- What is expected:
Reproduce verbatim the part of the listing that opens with the line containing "http://snookerbaize.blogspot.com/ (150, 410)" and closes with the line containing "Login (37, 12)", including both of those lines and nothing else.

- Supplied records:

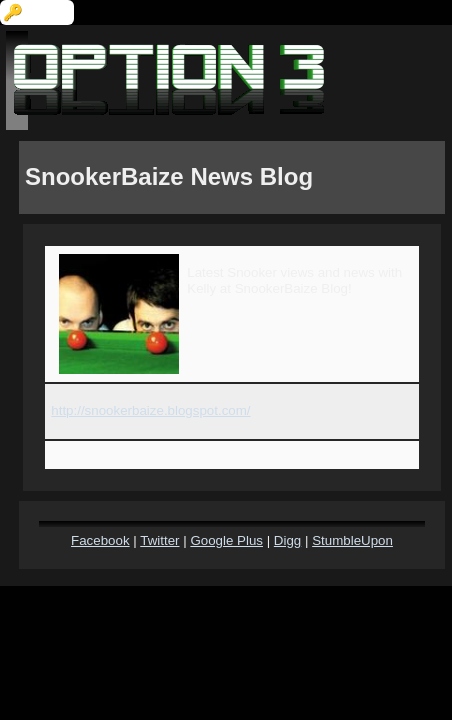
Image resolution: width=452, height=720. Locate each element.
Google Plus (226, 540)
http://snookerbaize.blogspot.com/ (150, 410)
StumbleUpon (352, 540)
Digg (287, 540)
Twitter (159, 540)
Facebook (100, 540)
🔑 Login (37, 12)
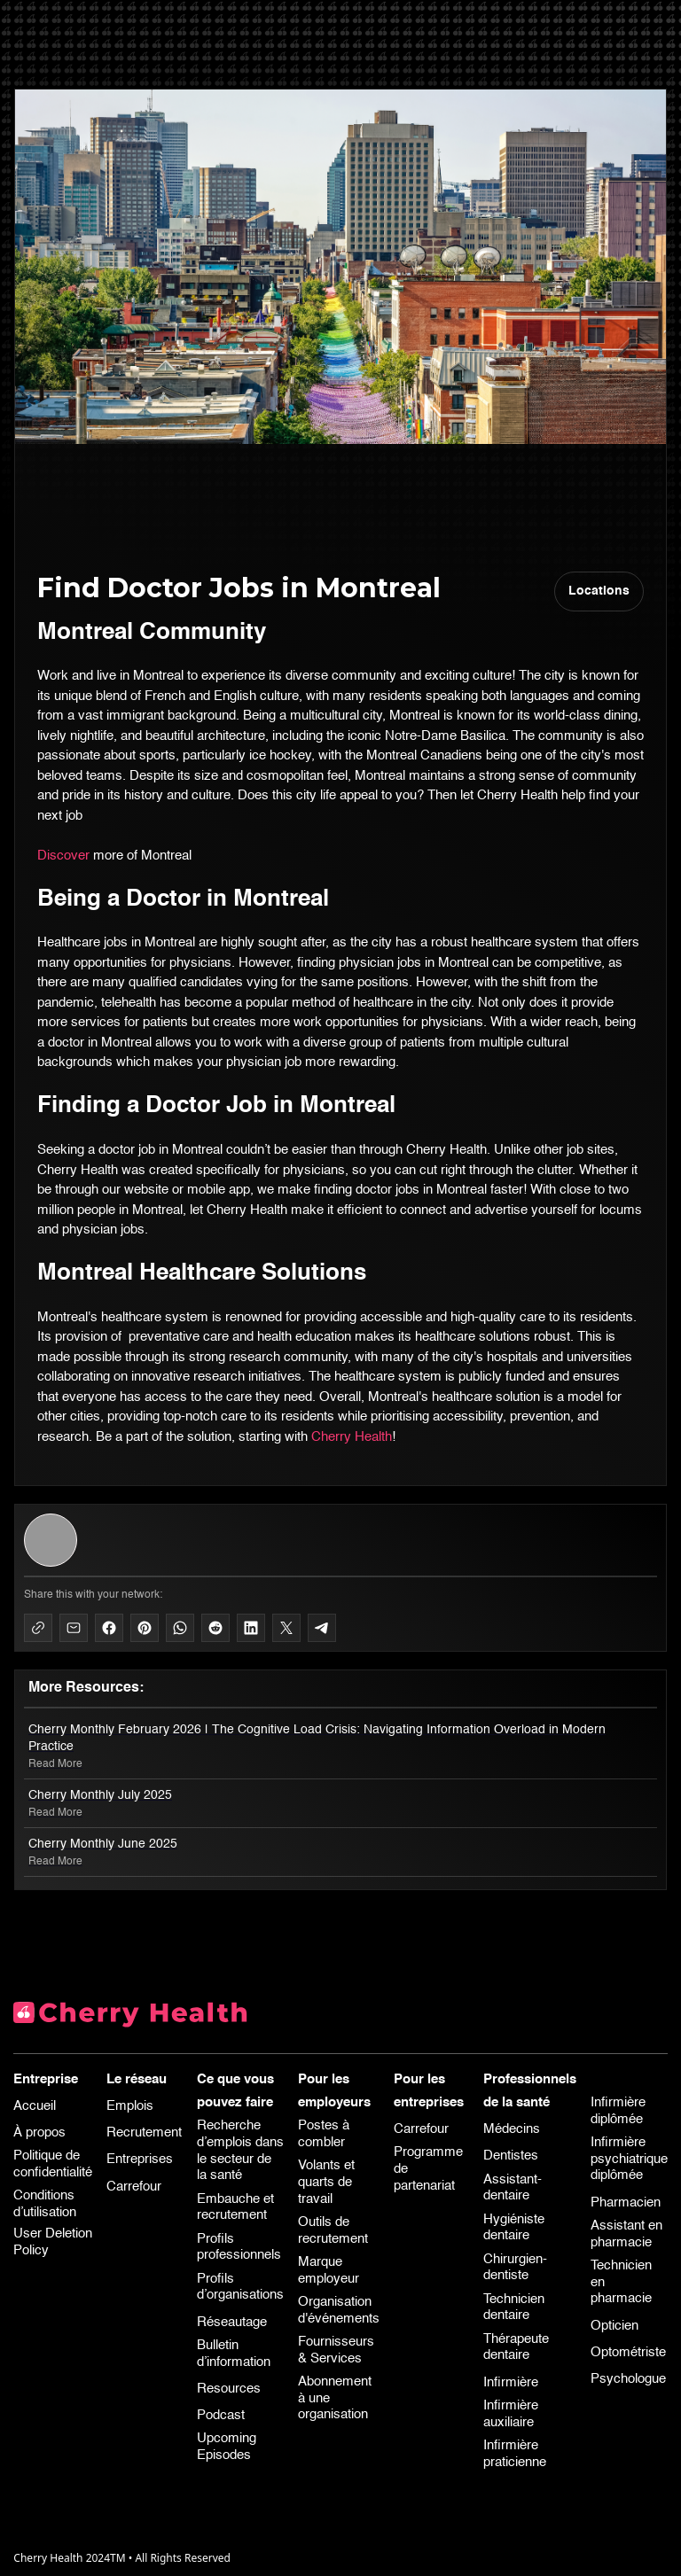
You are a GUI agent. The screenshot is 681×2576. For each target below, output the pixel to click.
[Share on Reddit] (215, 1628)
--
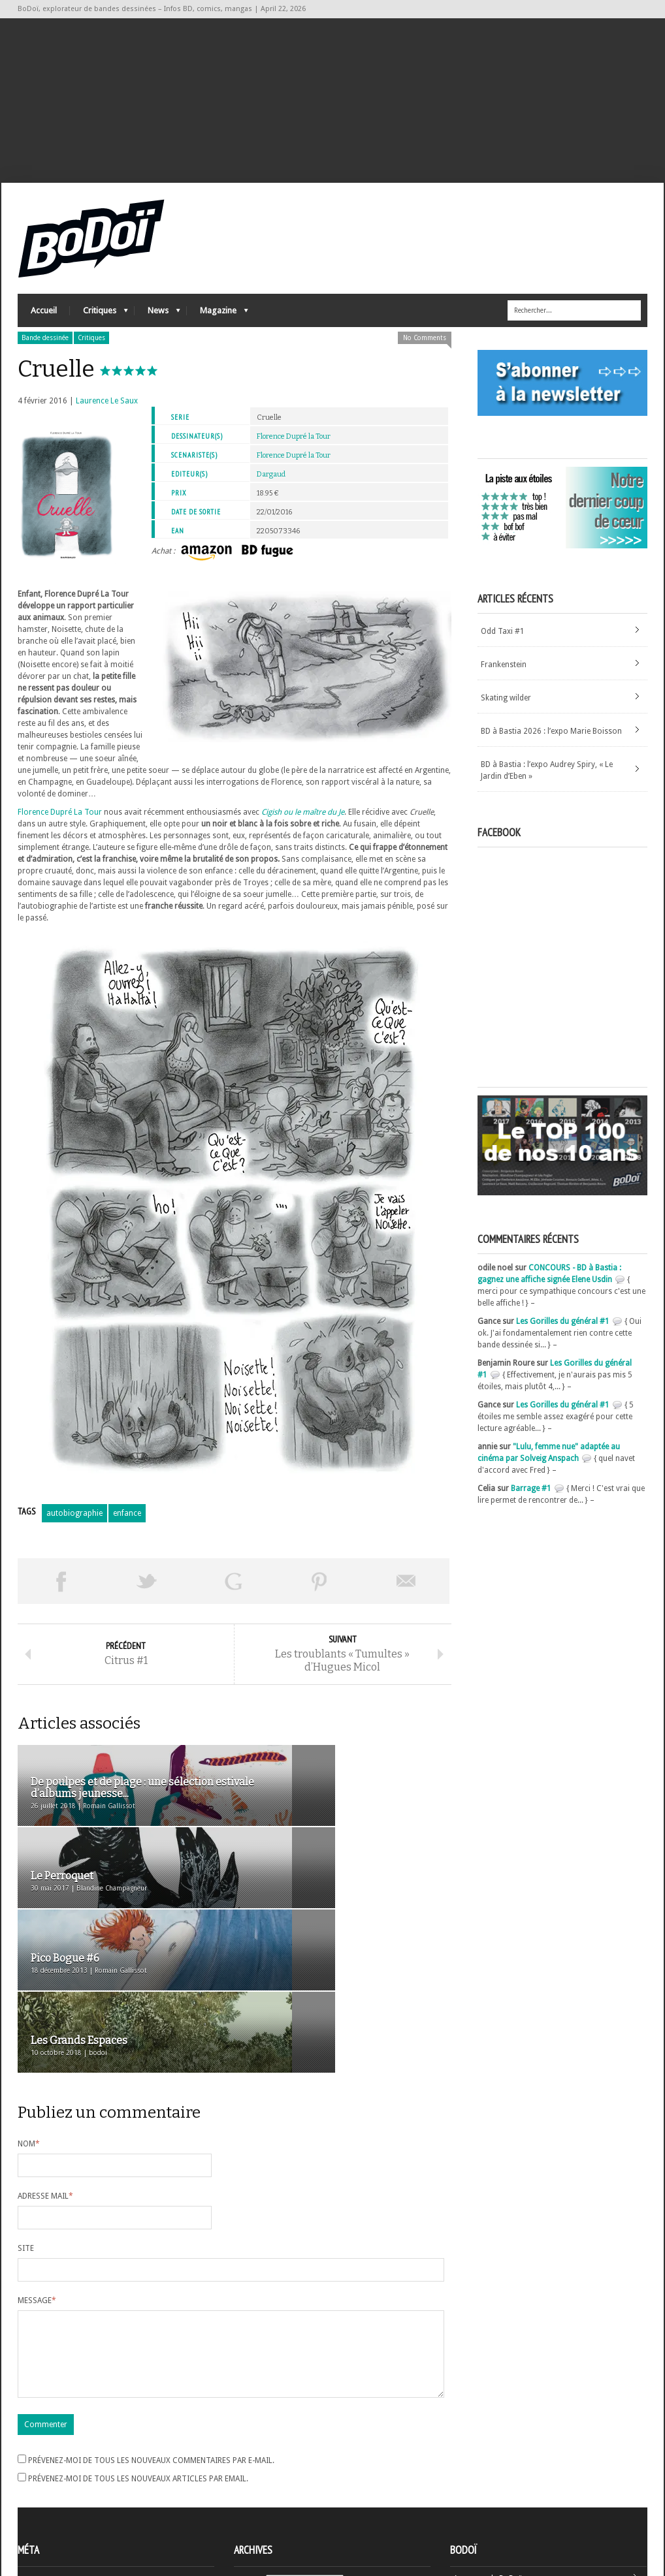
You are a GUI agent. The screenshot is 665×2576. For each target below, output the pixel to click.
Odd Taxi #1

- Solution:
http://snookerbaize.blogspot.com/ (150, 410)
StumbleUpon (352, 540)
Digg (287, 540)
Twitter (159, 540)
Facebook (100, 540)
🔑 Login (37, 12)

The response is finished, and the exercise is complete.